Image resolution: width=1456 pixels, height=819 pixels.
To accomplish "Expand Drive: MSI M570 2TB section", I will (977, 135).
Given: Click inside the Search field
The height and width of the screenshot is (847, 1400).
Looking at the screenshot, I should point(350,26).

--

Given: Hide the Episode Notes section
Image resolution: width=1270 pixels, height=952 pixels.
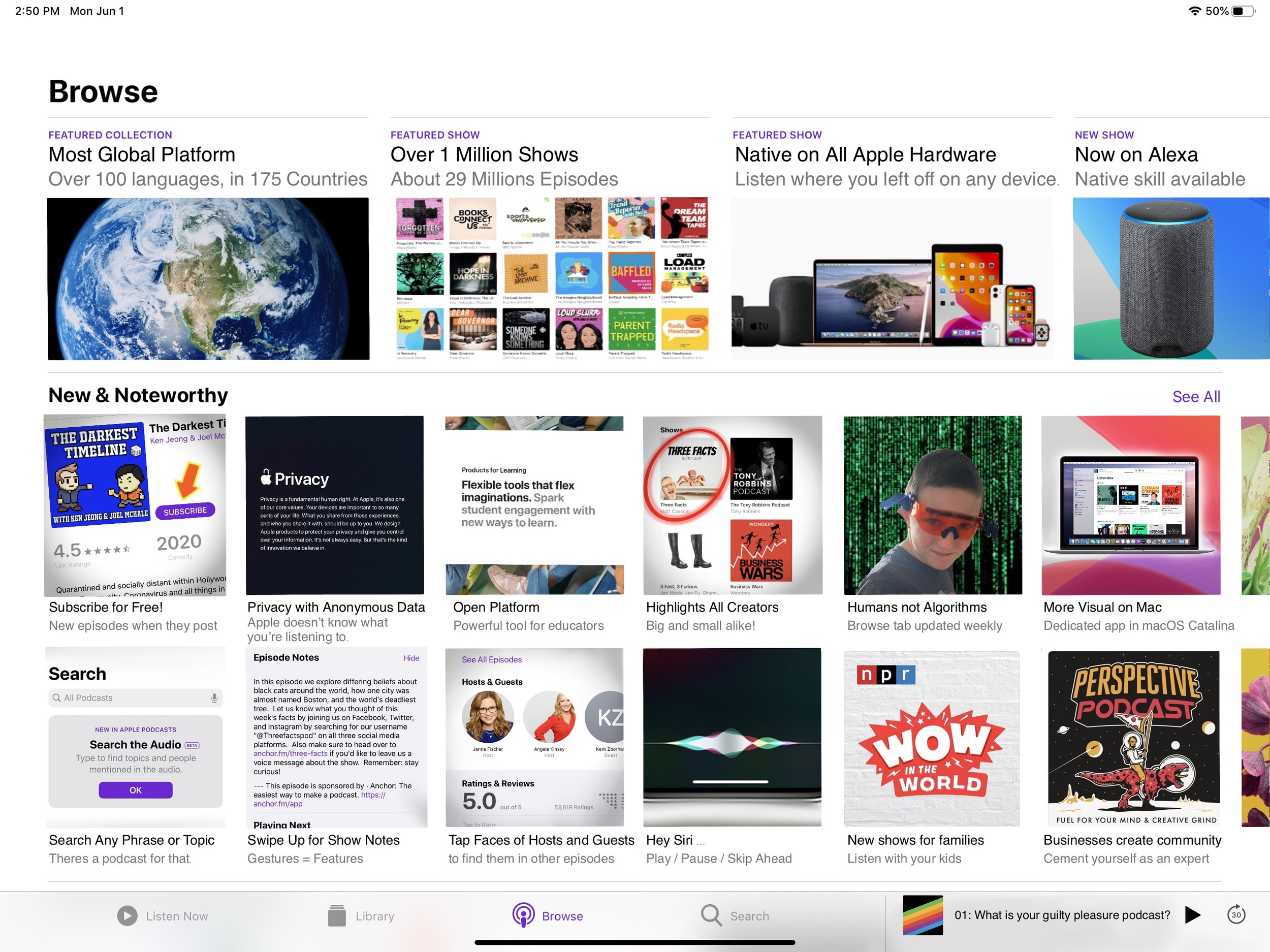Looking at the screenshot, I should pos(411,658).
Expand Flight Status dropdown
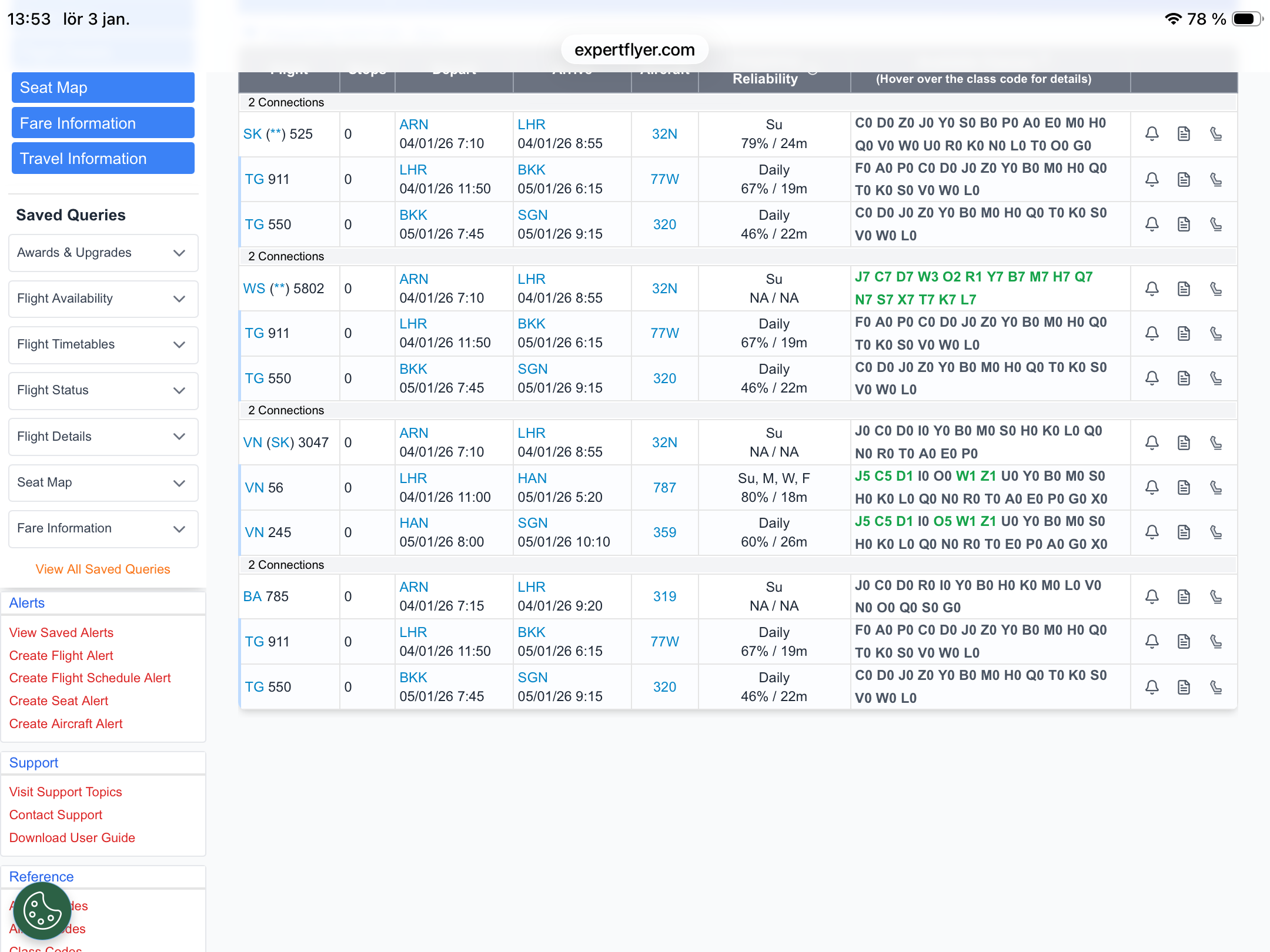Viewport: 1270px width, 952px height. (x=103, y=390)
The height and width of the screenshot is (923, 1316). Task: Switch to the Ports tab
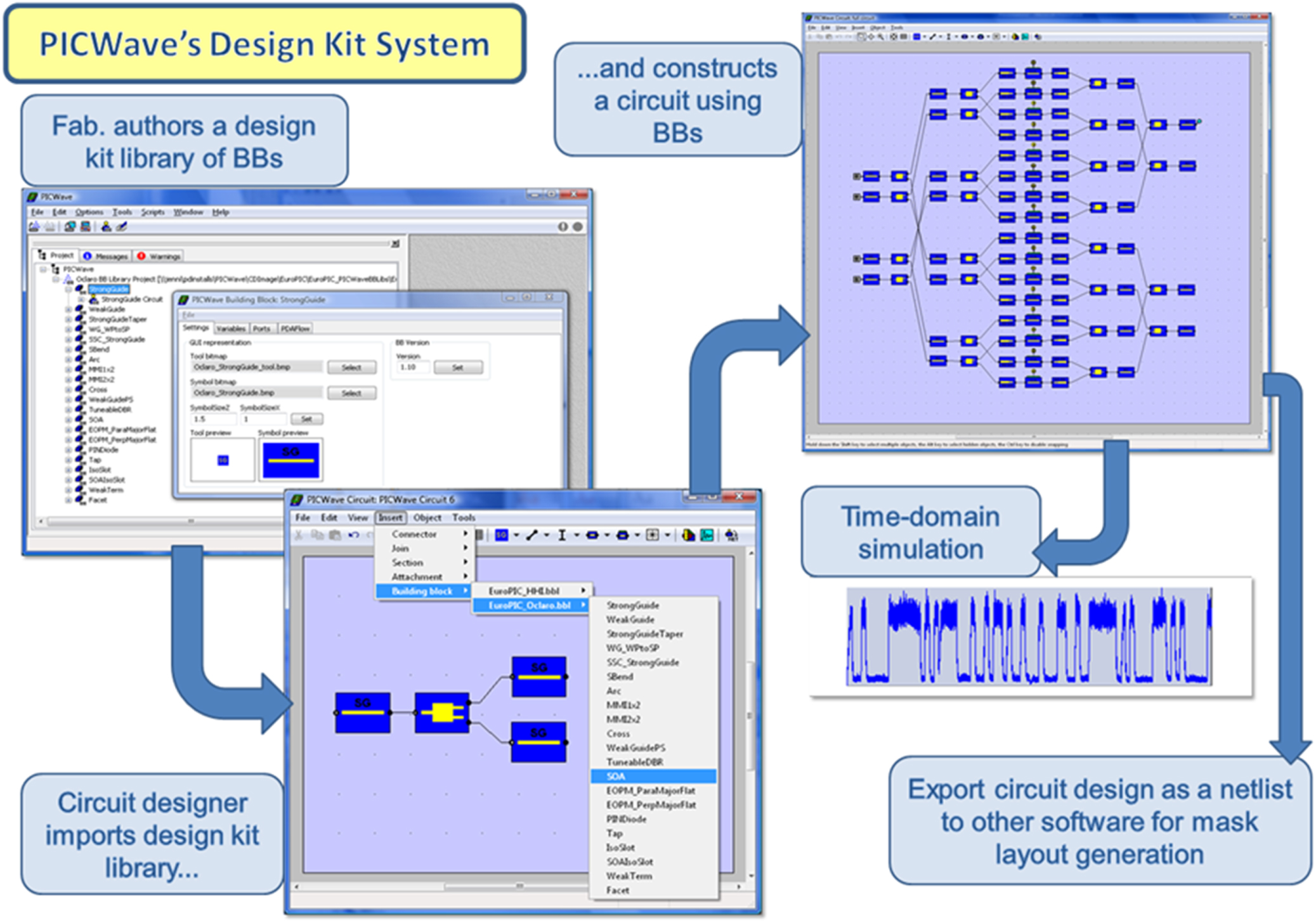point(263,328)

* * *

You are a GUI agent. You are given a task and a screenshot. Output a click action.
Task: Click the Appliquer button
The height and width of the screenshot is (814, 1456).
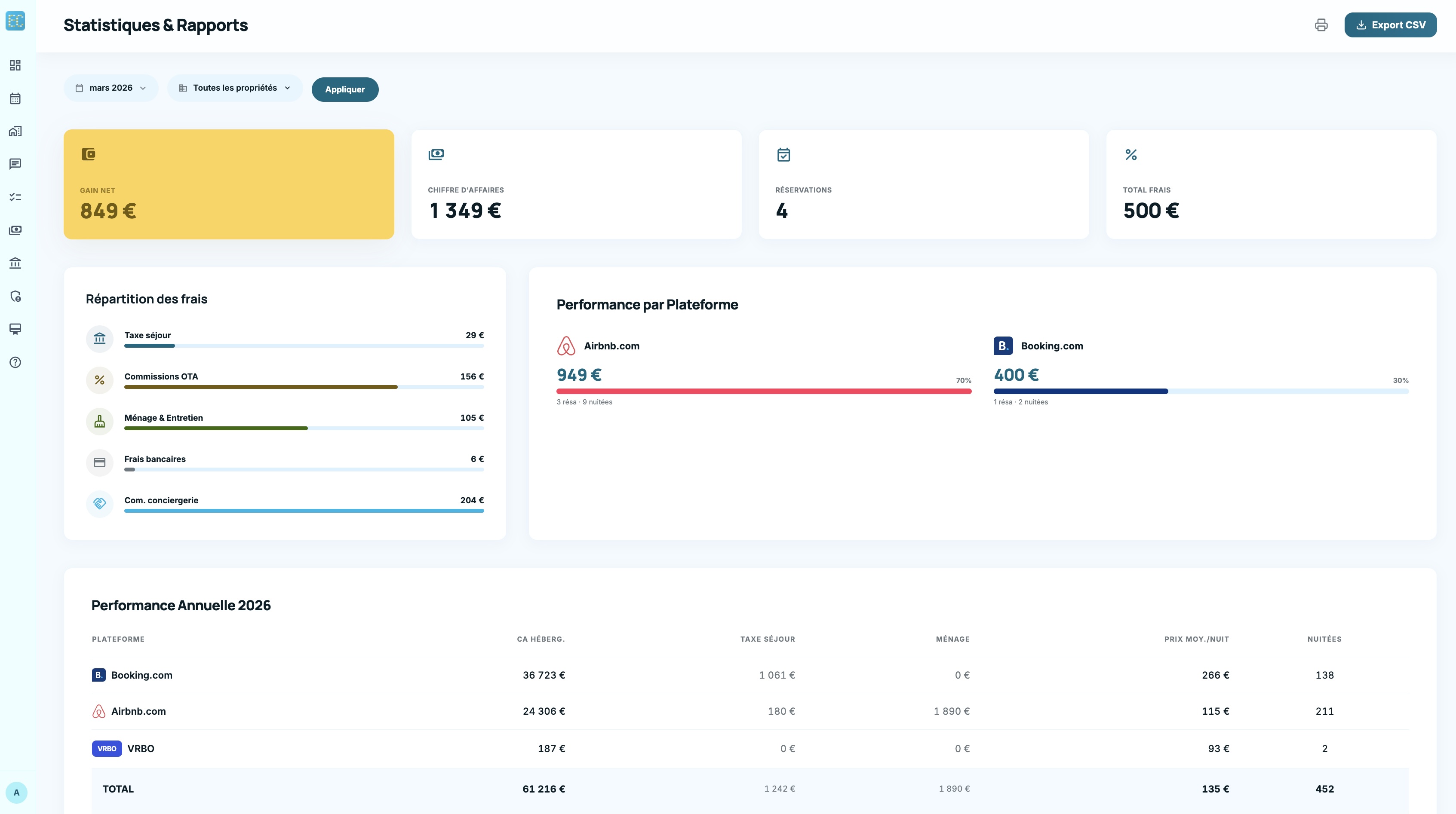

*Your instructions*:
Reproduce verbatim the lines above, from the line with "You are a GUI" through the line with "The height and width of the screenshot is (814, 1456).".

*Problem solution*:
You are a GUI agent. You are given a task and a screenshot. Output a click action.
Task: Click the Appliquer button
The height and width of the screenshot is (814, 1456).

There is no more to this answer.